I would definitely not like to have to use
Monoid.append Arrow.filter Monad.filter Monad.map
...just on grounds of verbosity. Too many characters = ugly code.
I think that depends a lot on individual taste and what you're used to. The above looks fine to me (and I use that style exclusively in my own code, except infix operators). It would also probably look normal to any python programmer. Even though python supports both qualified and unqualified, the default is qualified, and it's what people are used to.
But the alternative - to use short module aliases - does not scale well. I need to add appropriately qualified import statements to every single module in my project. We can't reexport qualifications.
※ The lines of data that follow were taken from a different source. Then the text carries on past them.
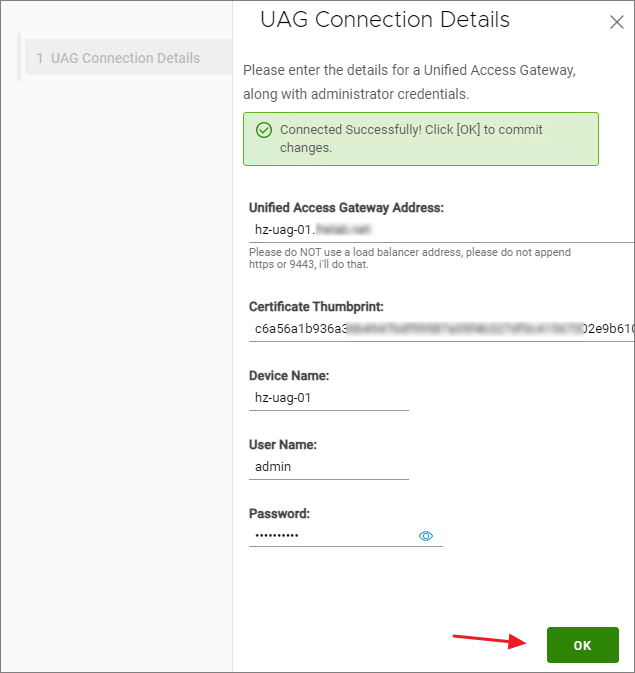Focus the Unified Access Gateway Address field
Viewport: 635px width, 673px height.
tap(440, 230)
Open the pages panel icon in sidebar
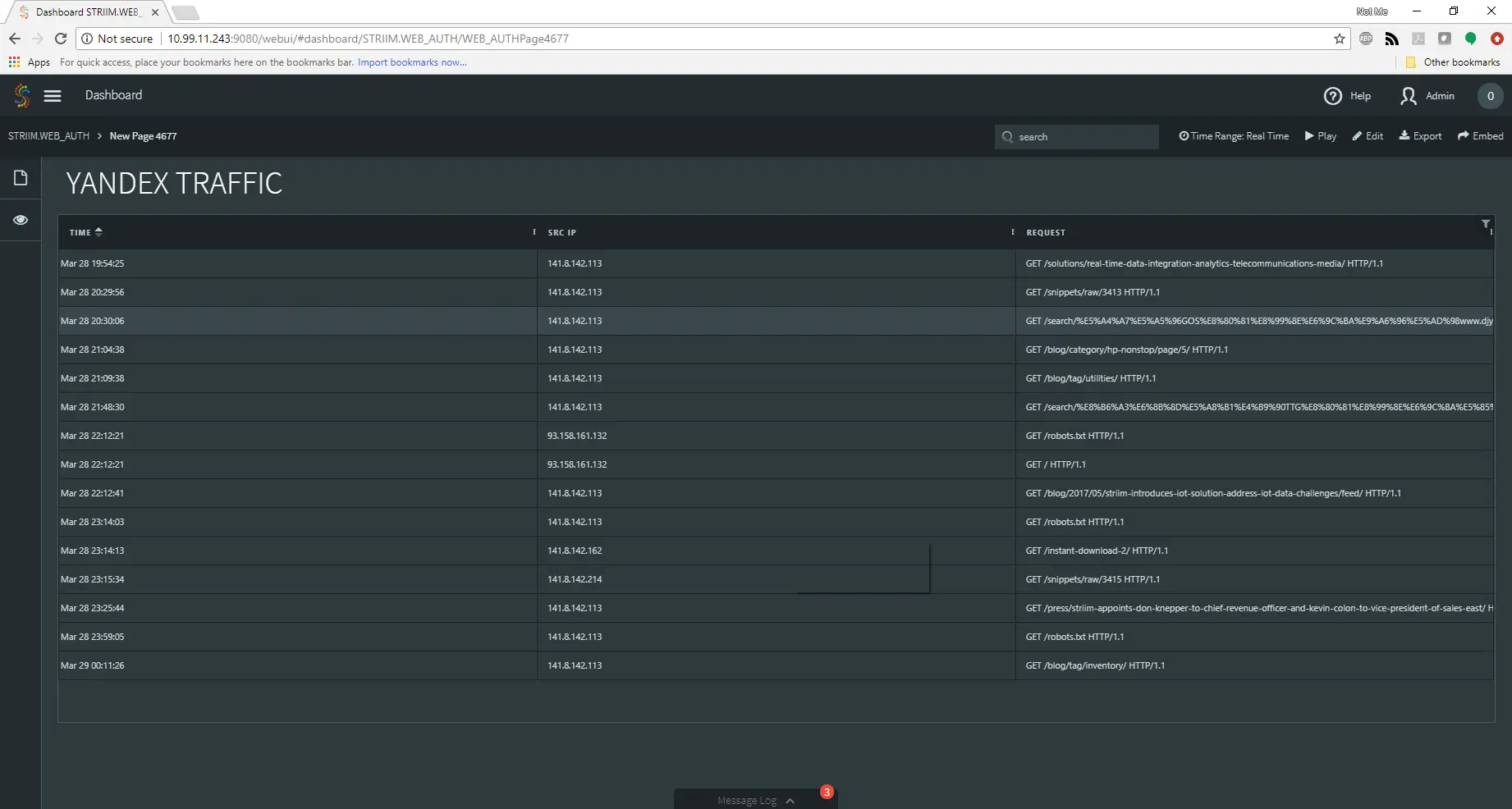Screen dimensions: 1512x809 21,178
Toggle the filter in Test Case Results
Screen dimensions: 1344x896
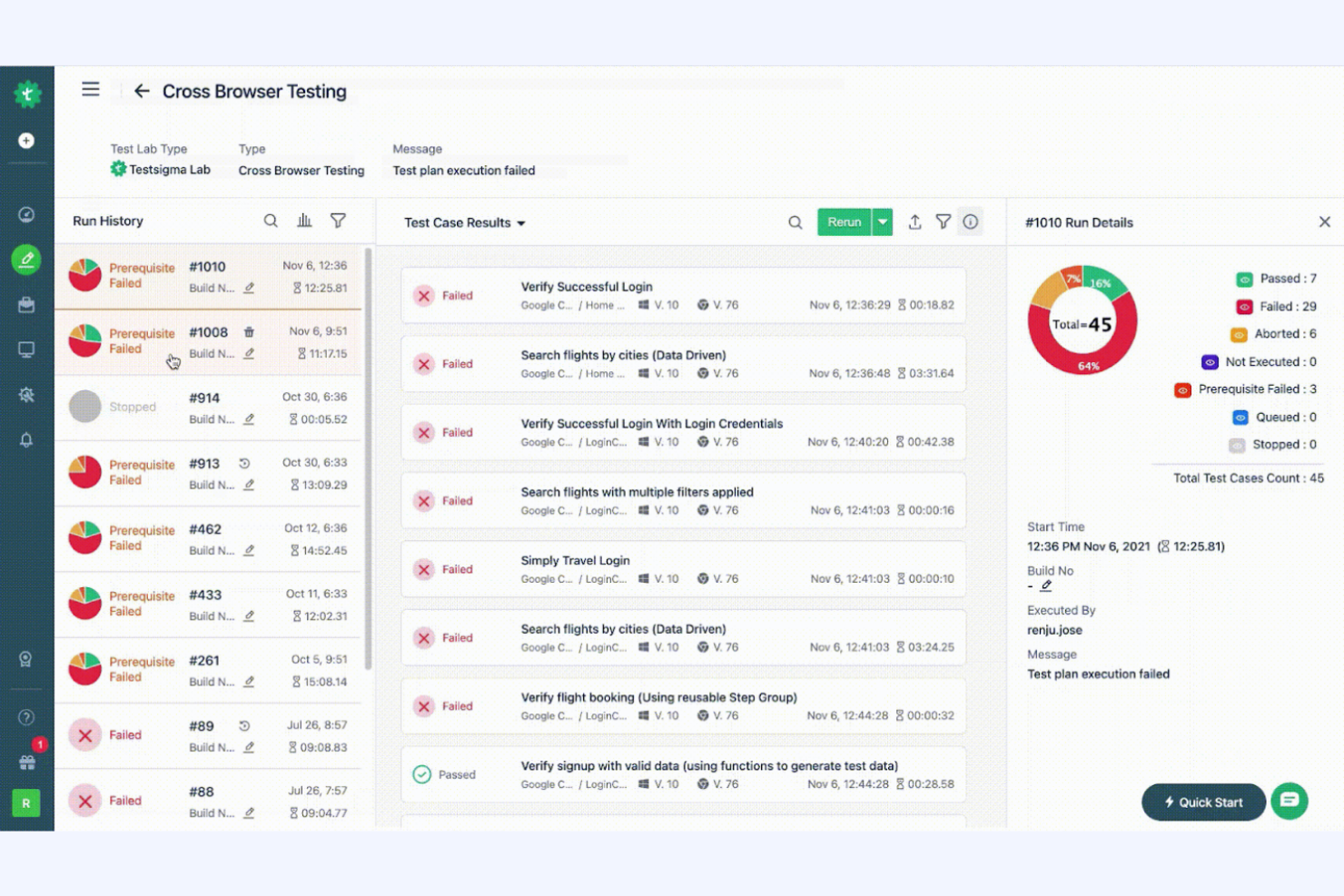point(944,222)
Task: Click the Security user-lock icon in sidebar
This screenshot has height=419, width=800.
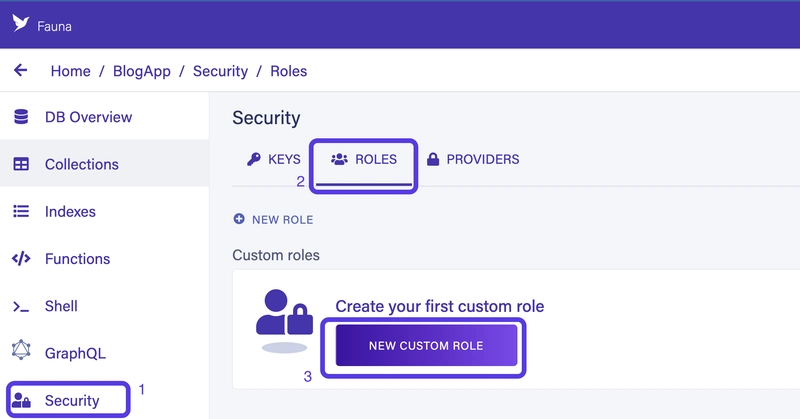Action: pyautogui.click(x=21, y=401)
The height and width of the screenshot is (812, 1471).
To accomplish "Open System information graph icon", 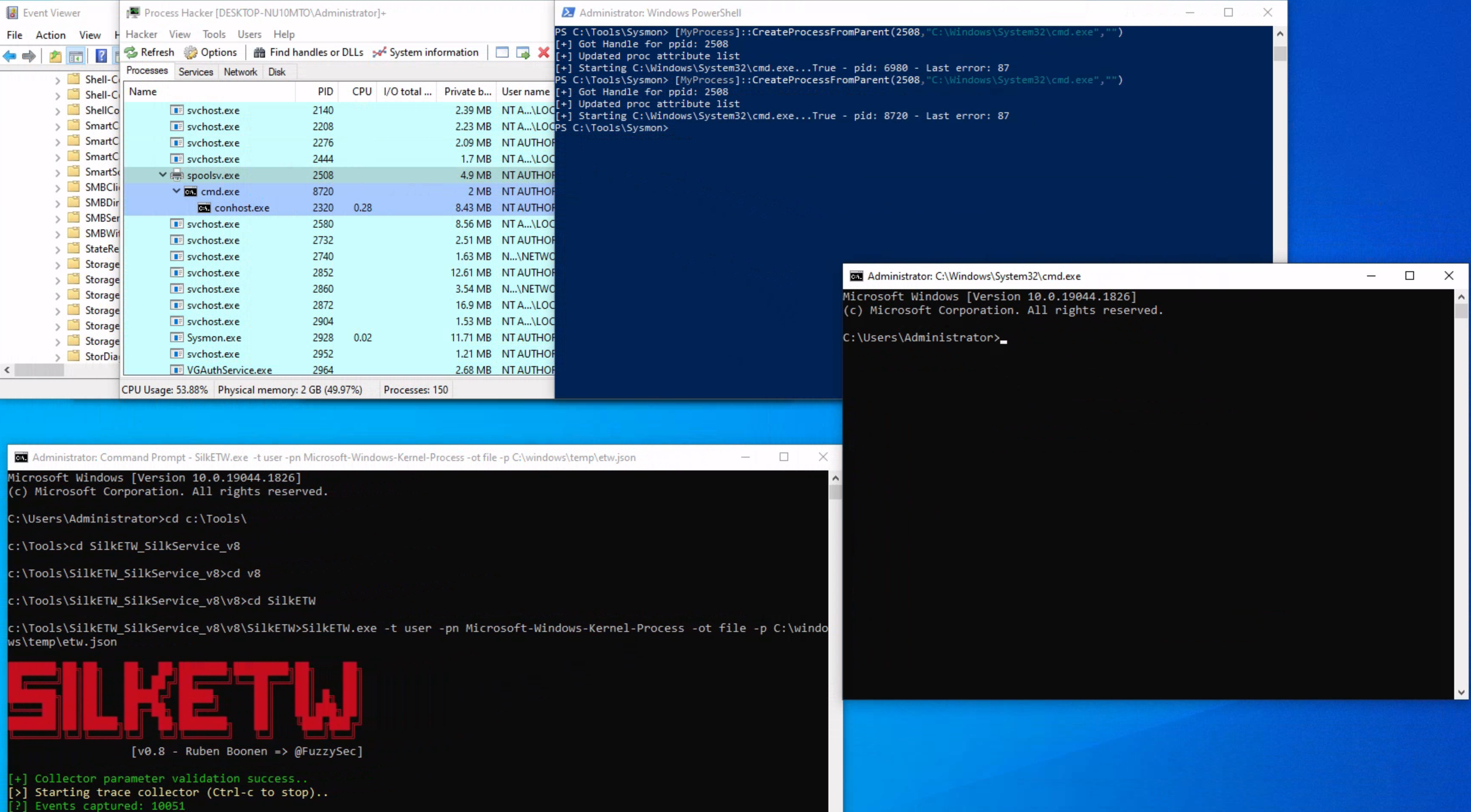I will pyautogui.click(x=379, y=52).
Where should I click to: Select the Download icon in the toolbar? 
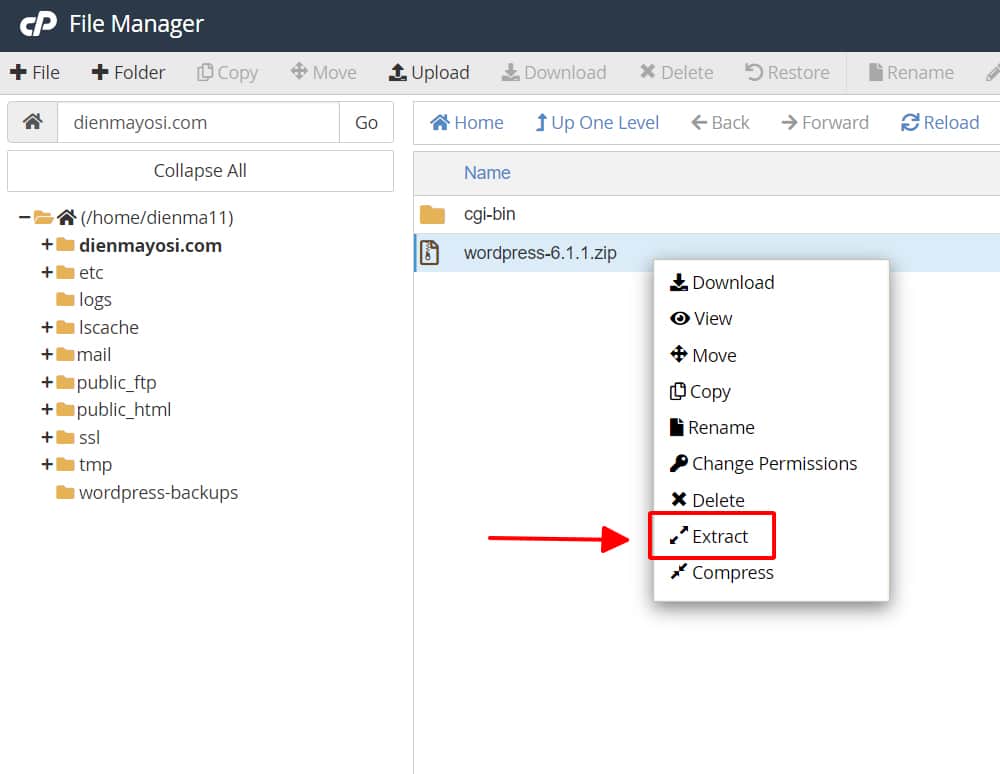click(554, 72)
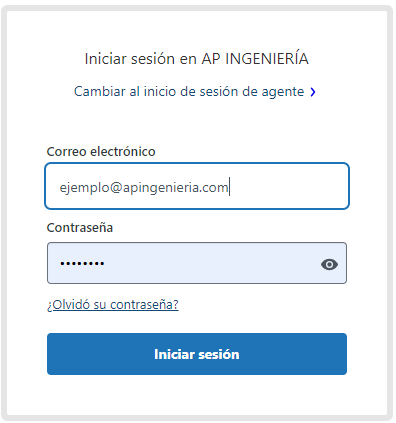The height and width of the screenshot is (423, 396).
Task: Click the 'Contraseña' field label
Action: pyautogui.click(x=80, y=228)
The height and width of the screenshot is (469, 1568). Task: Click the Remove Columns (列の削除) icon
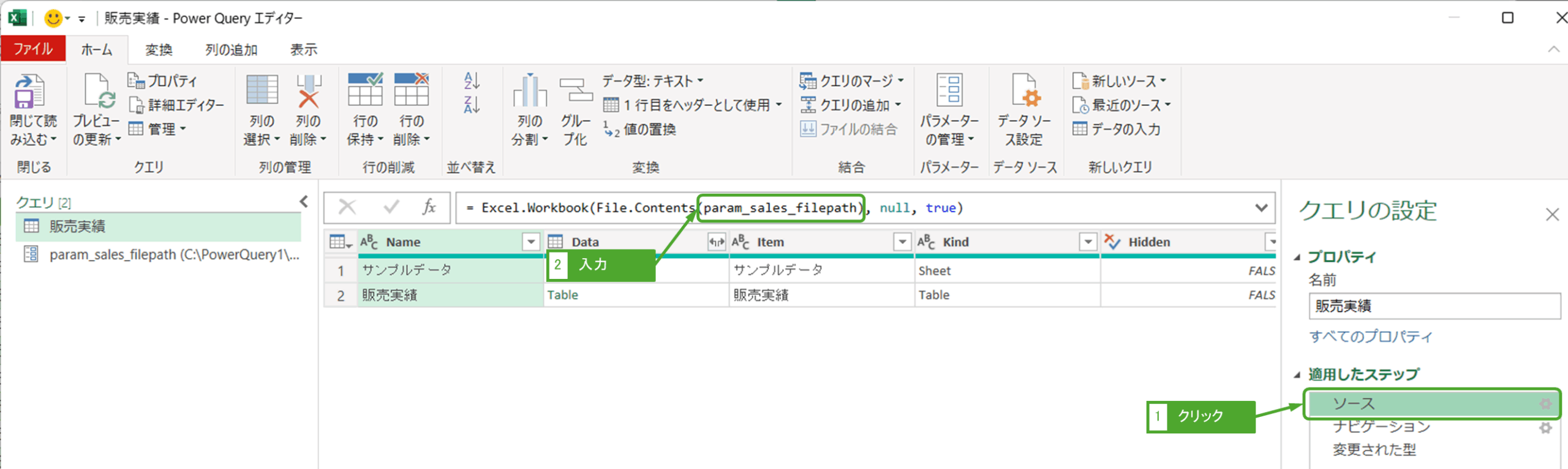(x=308, y=92)
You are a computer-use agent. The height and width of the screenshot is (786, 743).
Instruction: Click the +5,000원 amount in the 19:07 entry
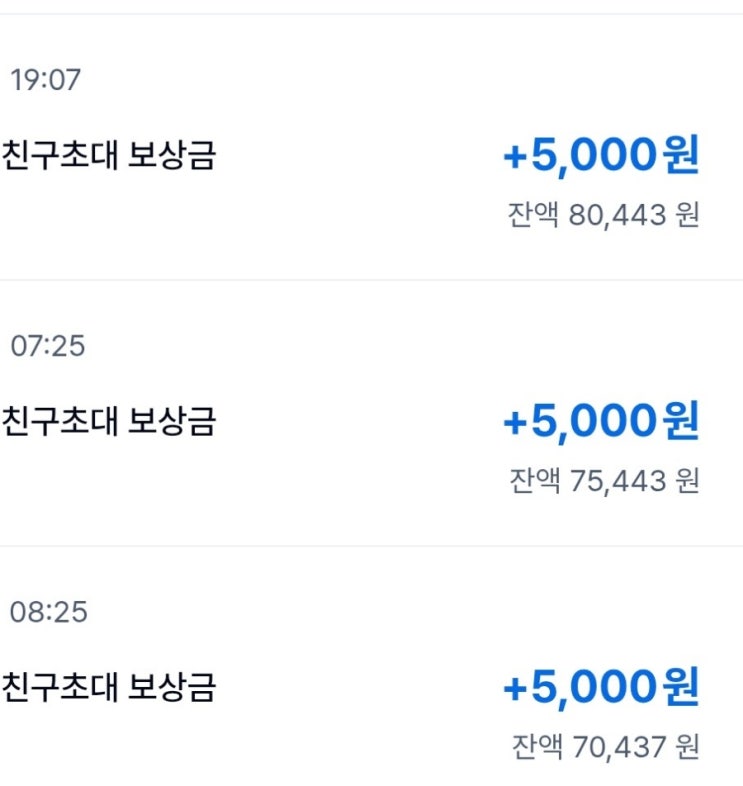(x=600, y=157)

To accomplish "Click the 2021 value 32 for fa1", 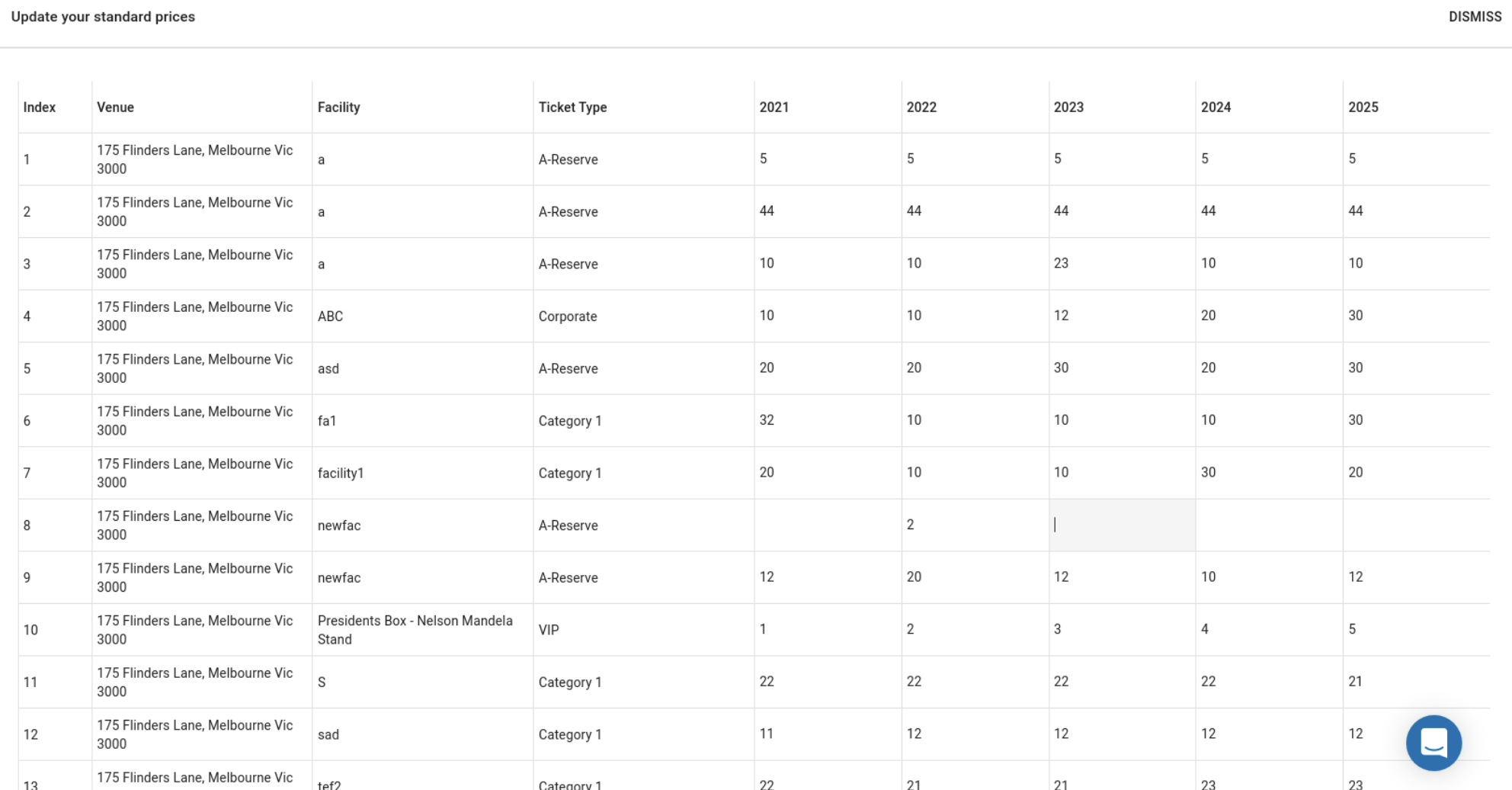I will pos(767,420).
Well, you do have to explicitly import every module you use, but that's true of unqualified import too, so I'm not sure what the not scaling part here is. Do you object to the idea that you have to give each module a name by hand and nothing stops you from being inconsistent about the names you give one module? I use the complete module name with a few exceptions, but even with that I sometimes have to put a bit of redundancy in module names to not conflict with a similar name in a neighbor package. Re-exporting qualified names doesn't seem like it would help... you'd still get name clashes unless it was done python style like Mod1.Mod2.f, but that's even more verbose. However, in a module that pulls together a lot of other modules using just one or two functions from each (which is the one likely to do lots of intra package imports and get clashes), I like the extra verbosity. The wider the scope of a name the longer it can be. It seems to scale just fine for me, and I have modules that import 40 or so other modules... in fact the more you import the more I appreciate qualified names.